Rückwärtshypothek: Warten ist angesagt
Der Markt für Rückwärtshypotheken hat sich in Deutschland noch nicht ausreichend etabliert und bietet noch keine zufriedenstellenden Angebote. Zu diesem Ergebnis kommt unter anderem die Fachzeitschrift „Finanztest“, die Eigentümern rät, mit der Beleihung des Hauses im Ruhestand wenn möglich noch abzuwarten. Anders als in den USA und vielen anderen europäischen Ländern finden sich hierzulande kaum Angebote. Die wenigen die es gibt sind kaum transparent und vor allem sehr teuer. Experten gehen allerdings davon aus, dass sich dies bald ändern könnte. Das Marktpotenzial für Rückwärtshypotheken in Deutschland wird als sehr groß eingeschätzt, weil immer mehr Eigentümer im Ruhestand über keine ausreichende Rente mehr verfügen und auch eine wachsende Zahl von Erben kein Interesse an einer Übernahme des Elternhauses zeigt.
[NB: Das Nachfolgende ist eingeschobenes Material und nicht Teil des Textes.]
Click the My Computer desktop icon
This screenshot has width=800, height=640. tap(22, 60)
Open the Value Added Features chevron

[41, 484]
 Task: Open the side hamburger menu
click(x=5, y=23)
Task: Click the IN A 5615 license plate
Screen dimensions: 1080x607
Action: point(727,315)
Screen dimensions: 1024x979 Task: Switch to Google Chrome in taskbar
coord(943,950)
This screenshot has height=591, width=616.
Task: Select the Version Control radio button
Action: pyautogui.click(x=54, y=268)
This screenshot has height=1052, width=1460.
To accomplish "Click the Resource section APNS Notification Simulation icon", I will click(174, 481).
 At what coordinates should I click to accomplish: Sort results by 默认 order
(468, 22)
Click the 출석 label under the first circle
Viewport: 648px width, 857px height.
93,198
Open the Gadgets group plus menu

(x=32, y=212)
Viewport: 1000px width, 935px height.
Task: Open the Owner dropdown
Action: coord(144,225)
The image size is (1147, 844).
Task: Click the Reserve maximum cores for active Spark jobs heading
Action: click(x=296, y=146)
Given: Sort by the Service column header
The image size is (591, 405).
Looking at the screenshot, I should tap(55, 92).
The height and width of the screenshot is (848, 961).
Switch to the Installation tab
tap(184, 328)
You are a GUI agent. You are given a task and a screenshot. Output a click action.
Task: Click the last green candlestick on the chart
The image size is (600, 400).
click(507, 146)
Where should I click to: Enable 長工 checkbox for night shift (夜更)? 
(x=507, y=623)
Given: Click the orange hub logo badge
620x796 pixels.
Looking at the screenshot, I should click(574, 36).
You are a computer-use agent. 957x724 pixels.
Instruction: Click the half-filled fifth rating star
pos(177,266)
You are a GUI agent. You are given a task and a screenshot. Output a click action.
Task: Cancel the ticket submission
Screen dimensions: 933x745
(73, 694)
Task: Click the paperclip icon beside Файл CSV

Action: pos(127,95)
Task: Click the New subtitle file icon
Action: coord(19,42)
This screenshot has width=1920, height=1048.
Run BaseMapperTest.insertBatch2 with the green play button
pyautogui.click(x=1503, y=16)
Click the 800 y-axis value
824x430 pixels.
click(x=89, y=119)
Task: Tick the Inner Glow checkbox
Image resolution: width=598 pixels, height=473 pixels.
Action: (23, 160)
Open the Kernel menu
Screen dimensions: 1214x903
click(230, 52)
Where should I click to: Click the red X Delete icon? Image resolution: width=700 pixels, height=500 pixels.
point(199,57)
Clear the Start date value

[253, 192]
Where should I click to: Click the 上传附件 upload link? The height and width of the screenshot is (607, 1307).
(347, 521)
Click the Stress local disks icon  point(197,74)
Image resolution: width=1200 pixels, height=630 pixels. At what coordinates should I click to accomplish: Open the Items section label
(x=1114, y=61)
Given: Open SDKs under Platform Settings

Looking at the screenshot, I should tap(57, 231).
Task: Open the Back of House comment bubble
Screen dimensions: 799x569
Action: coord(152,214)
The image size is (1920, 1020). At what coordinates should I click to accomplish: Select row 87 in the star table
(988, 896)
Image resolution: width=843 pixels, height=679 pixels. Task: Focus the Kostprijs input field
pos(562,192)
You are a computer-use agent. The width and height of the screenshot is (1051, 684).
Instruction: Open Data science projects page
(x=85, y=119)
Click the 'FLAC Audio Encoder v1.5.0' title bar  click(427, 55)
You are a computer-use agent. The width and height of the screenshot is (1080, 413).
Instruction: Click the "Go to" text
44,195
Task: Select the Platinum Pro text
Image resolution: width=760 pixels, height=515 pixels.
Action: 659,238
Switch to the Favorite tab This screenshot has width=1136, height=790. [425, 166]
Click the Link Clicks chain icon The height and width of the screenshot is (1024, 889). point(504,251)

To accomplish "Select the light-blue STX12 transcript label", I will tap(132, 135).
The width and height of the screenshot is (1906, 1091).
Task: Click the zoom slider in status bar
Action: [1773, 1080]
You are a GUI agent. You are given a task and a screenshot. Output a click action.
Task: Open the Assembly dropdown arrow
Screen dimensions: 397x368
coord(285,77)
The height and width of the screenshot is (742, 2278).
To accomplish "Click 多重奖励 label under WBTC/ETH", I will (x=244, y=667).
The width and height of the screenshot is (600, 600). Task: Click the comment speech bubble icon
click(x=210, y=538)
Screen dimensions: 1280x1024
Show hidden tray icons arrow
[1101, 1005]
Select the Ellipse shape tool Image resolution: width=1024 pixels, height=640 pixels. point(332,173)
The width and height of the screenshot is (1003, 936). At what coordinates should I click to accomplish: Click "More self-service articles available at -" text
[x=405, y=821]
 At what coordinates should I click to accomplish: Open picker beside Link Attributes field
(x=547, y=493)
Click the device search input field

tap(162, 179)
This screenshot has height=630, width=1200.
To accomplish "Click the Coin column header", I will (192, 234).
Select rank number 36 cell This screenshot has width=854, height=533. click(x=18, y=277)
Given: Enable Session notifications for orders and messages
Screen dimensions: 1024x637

Die Rente aufbessern ohne Umzug in eine Mietwohnung
Das Modell einer Rückwärts-Hypothek richtet sich an Eigentümer von Immobilien, denen ihre Rente nicht reicht und die dennoch nicht in eine kleinere Wohnung umziehen möchten. Bei einer Rückwärtshypothek wird eine abbezahlte Immobilie erneut belastet. Der Kredit wird wahlweise auf einen Schlag oder in monatlichen Raten ausbezahlt. Der Eigentümer erhält ein lebenslanges eingetragenes Wohnrecht und muss zu Lebzeiten keine Zins- oder Tilgungszahlungen leisten. Die werden erst fällig, wenn der Hausbesitzer verstirbt. Sind die Erben nicht bereit, die Verbindlichkeiten zu übernehmen, fällt das Haus in den Besitz der Bank. Wie hoch die Beleihung ausfallen kann, richtet sich nach dem Wert des Objektes und der statistischen Lebenserwartung des Eigentümers, die anhand der Sterbetafeln eingeschätzt wird, die auch bei Lebensversicherungen zum Einsatz kommen.